◆ PROBLEM TO SOLVE:
Please rewrite these lines with "road shield" changed to "route marker" and everything else kept the same.

* Begin ROWS *

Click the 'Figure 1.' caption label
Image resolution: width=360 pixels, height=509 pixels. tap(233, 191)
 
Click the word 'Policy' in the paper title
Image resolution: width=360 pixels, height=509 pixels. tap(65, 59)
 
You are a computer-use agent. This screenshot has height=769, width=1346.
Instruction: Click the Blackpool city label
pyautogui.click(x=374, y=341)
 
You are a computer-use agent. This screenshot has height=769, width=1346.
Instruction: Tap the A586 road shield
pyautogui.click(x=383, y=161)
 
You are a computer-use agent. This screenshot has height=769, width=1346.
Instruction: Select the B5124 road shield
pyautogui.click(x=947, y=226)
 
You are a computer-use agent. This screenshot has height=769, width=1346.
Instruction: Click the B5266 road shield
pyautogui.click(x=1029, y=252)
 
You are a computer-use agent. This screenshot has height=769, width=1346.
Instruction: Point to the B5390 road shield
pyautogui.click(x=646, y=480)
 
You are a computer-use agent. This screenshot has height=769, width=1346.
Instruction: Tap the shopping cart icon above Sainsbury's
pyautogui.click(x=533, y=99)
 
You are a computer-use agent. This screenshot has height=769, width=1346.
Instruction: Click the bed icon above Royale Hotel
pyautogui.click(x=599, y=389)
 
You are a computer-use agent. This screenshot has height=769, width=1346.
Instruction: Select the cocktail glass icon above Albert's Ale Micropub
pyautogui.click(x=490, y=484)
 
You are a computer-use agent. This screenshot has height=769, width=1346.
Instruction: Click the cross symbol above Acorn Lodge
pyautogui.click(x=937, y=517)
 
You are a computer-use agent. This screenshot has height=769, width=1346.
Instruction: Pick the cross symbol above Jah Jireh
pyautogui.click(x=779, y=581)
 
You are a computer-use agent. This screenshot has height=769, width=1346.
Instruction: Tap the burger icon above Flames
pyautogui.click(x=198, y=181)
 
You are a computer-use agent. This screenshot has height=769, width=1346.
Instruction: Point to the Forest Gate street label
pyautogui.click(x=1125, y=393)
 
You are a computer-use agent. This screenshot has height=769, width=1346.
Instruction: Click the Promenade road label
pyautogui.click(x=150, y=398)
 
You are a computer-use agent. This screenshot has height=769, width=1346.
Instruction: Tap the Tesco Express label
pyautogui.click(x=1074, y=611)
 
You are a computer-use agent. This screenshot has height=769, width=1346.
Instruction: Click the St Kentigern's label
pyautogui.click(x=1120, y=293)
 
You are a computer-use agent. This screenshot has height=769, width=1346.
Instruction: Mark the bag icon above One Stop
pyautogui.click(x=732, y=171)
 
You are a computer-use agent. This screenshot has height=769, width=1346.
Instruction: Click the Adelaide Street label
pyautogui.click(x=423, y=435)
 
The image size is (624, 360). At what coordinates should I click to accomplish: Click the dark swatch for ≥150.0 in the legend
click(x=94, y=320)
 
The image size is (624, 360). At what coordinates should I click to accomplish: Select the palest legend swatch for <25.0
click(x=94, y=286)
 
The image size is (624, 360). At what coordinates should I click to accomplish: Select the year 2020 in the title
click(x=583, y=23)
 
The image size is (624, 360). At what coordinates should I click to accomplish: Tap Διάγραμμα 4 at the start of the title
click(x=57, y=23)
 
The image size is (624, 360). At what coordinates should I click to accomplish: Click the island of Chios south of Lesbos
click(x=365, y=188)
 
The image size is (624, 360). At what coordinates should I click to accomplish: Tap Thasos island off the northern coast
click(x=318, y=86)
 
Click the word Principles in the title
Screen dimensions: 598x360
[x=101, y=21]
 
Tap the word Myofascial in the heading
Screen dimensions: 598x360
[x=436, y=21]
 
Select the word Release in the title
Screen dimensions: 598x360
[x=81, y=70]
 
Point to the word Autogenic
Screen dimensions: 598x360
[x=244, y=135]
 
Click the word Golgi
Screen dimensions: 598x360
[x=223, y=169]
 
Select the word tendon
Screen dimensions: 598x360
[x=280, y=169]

* End ROWS *

◆ COMPLETED EXERCISE:
Click the 'Figure 1.' caption label
Image resolution: width=360 pixels, height=509 pixels. tap(233, 191)
 
Click the word 'Policy' in the paper title
Image resolution: width=360 pixels, height=509 pixels. tap(65, 59)
 
You are a computer-use agent. This screenshot has height=769, width=1346.
Instruction: Click the Blackpool city label
pyautogui.click(x=374, y=341)
 
You are a computer-use agent. This screenshot has height=769, width=1346.
Instruction: Tap the A586 route marker
pyautogui.click(x=383, y=161)
 
You are a computer-use agent. This screenshot has height=769, width=1346.
Instruction: Select the B5124 route marker
pyautogui.click(x=947, y=226)
 
You are a computer-use agent. This screenshot has height=769, width=1346.
Instruction: Click the B5266 route marker
pyautogui.click(x=1029, y=252)
 
You are a computer-use agent. This screenshot has height=769, width=1346.
Instruction: Point to the B5390 route marker
pyautogui.click(x=646, y=480)
 
You are a computer-use agent. This screenshot has height=769, width=1346.
Instruction: Tap the shopping cart icon above Sainsbury's
pyautogui.click(x=533, y=99)
 
You are a computer-use agent. This screenshot has height=769, width=1346.
Instruction: Click the bed icon above Royale Hotel
pyautogui.click(x=599, y=389)
 
You are a computer-use agent. This screenshot has height=769, width=1346.
Instruction: Select the cocktail glass icon above Albert's Ale Micropub
pyautogui.click(x=490, y=484)
 
You are a computer-use agent. This screenshot has height=769, width=1346.
Instruction: Click the cross symbol above Acorn Lodge
pyautogui.click(x=937, y=517)
 
You are a computer-use agent. This screenshot has height=769, width=1346.
Instruction: Pick the cross symbol above Jah Jireh
pyautogui.click(x=779, y=581)
 
You are a computer-use agent. This screenshot has height=769, width=1346.
Instruction: Tap the burger icon above Flames
pyautogui.click(x=198, y=181)
 
You are a computer-use agent. This screenshot has height=769, width=1346.
Instruction: Point to the Forest Gate street label
pyautogui.click(x=1125, y=393)
 
You are a computer-use agent. This screenshot has height=769, width=1346.
Instruction: Click the Promenade road label
pyautogui.click(x=150, y=398)
 
You are a computer-use agent. This screenshot has height=769, width=1346.
Instruction: Tap the Tesco Express label
pyautogui.click(x=1074, y=611)
 
You are a computer-use agent. This screenshot has height=769, width=1346.
Instruction: Click the St Kentigern's label
pyautogui.click(x=1120, y=293)
 
You are a computer-use agent. This screenshot has height=769, width=1346.
Instruction: Mark the bag icon above One Stop
pyautogui.click(x=732, y=171)
 
You are a computer-use agent. This screenshot has height=769, width=1346.
Instruction: Click the Adelaide Street label
pyautogui.click(x=423, y=435)
 
The image size is (624, 360). At what coordinates should I click to accomplish: Click the dark swatch for ≥150.0 in the legend
click(x=94, y=320)
 
The image size is (624, 360). At what coordinates should I click to accomplish: Select the palest legend swatch for <25.0
click(x=94, y=286)
 
The image size is (624, 360). At what coordinates should I click to accomplish: Select the year 2020 in the title
click(x=583, y=23)
 
The image size is (624, 360). At what coordinates should I click to accomplish: Tap Διάγραμμα 4 at the start of the title
click(x=57, y=23)
 
The image size is (624, 360). At what coordinates should I click to accomplish: Click the island of Chios south of Lesbos
click(x=365, y=188)
 
The image size is (624, 360). At what coordinates should I click to accomplish: Tap Thasos island off the northern coast
click(x=318, y=86)
 
Click the word Principles in the title
Screen dimensions: 598x360
[x=101, y=21]
 
Tap the word Myofascial in the heading
Screen dimensions: 598x360
[x=436, y=21]
 
Select the word Release in the title
Screen dimensions: 598x360
[x=81, y=70]
 
Point to the word Autogenic
Screen dimensions: 598x360
[x=244, y=135]
 
Click the word Golgi
Screen dimensions: 598x360
[x=223, y=169]
 
Select the word tendon
Screen dimensions: 598x360
[x=280, y=169]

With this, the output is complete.